Held, permission to appeal out of time granted and appeal allowed. (1) Although the father had not been a party to the proceedings in the lower court, he was so directly affected by the issues before that court, which undoubtedly and profoundly engaged his right to respect for his family life, there was no hesitation in concluding that he should be permitted to bring the appeal (para 2).

Dicta of Wall LJ in Webster v Norfolk County Council [2009] 1 FLR 1378, para 141, CA and dicta of McFarlane LJ in In re W (A Child) (Care Proceedings: Non Party Appeal) [2017] 1 WLR 2415, paras 41, 42, CA applied.

(2) Indisputably, the mother, her husband and her family had misled the local authority social worker, the CAFCASS reporting officer, and ultimately the justices considering the adoption application.

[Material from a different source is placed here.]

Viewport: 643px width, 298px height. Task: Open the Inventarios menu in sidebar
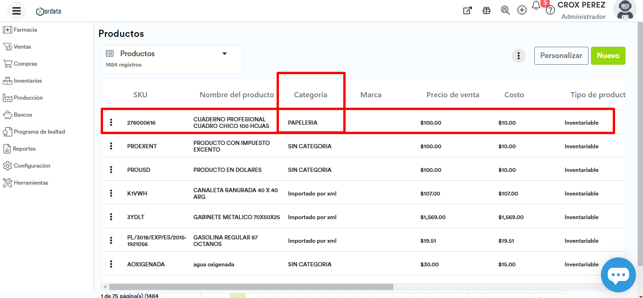tap(27, 81)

They accepted that they had. It was plain that each one of the father’s grounds of appeal were unchallengeable. The professionals had been unable to conduct their statutory enquiries and the justices had been materially misled about J’s background history, his paternity, and the father’s interest in him. The court had thus been rendered unable, by virtue of the conduct of the mother and the applicant to reach a completely informed or reliable view about the appropriateness of the adoption in J’s best interests. The outcome of the hearing was clearly “unjust” because of the “serious … irregularity within the meaning of FPR r 30.12(3). Rightly, the Rules compelled the court in the circumstances to allow the appeal, to set aside the adoption order and to direct that the Registrar General should cause the entry in the Adopted Children Register to be deleted or removed. Proceeding only on partial information had the effect of materially undermining the integrity of the order by which the applicant had become J’s legal father driving inexorably to the conclusion that the adoption order had been wrongly made (paras 16, 23, 24, 33).

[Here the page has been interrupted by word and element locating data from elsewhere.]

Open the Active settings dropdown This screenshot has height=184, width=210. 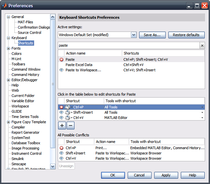(x=134, y=35)
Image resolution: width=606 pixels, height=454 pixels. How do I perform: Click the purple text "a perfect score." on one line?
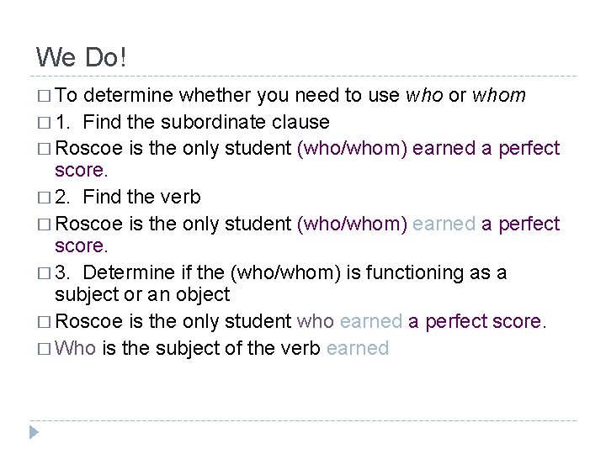point(477,323)
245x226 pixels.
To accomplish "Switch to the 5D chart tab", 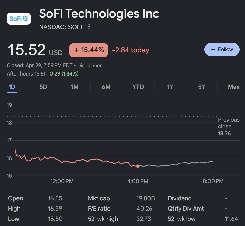I will tap(43, 87).
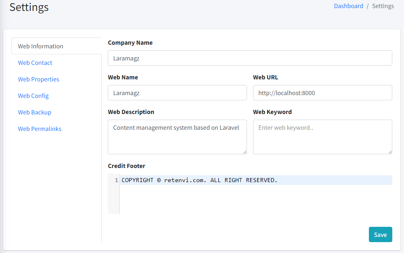
Task: Click the Web Description resize handle
Action: point(245,152)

Dicta of Sir Thomas Bingham MR in In re B (Adoption: Jurisdiction to Set Aside) [1995] Fam 239, 252ef and dicta of Butler-Sloss LJ in In re K (Adoption and Wardship) [1997] 2 FLR 221, 228h considered.

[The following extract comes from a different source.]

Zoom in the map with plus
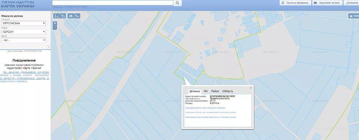The image size is (359, 140). coord(55,23)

Per curiam. An application on the standard Form A58 will have required the adoption applicant to declare why the father's consent was not available and will have required the applicant’s signature under the statement of truth. By that statement are to be found the words: “Proceedings for contempt of court may be brought against a person who makes or causes to be made, a false statement in a document verified by a statement of truth”. In accordance with FPR r 17.6 power is vested in the court to commit to prison those who make or cause to be made false statements in a document without an honest belief in the truth; the procedure is that set out in rule 37.17. Despite having resolved not to initiate any form of civil sanction, since the father has made it clear that he does not wish for the mother and the applicant to be punished for their lies, should any person contemplate such deception of the authorities or the court in these circumstances, they should understand that generally such dishonesty will be punished (paras 35, 36).

Amanda Ginsburg (instructed by John Barkers, Solicitors) for the father.

The mother and the step-father were not represented.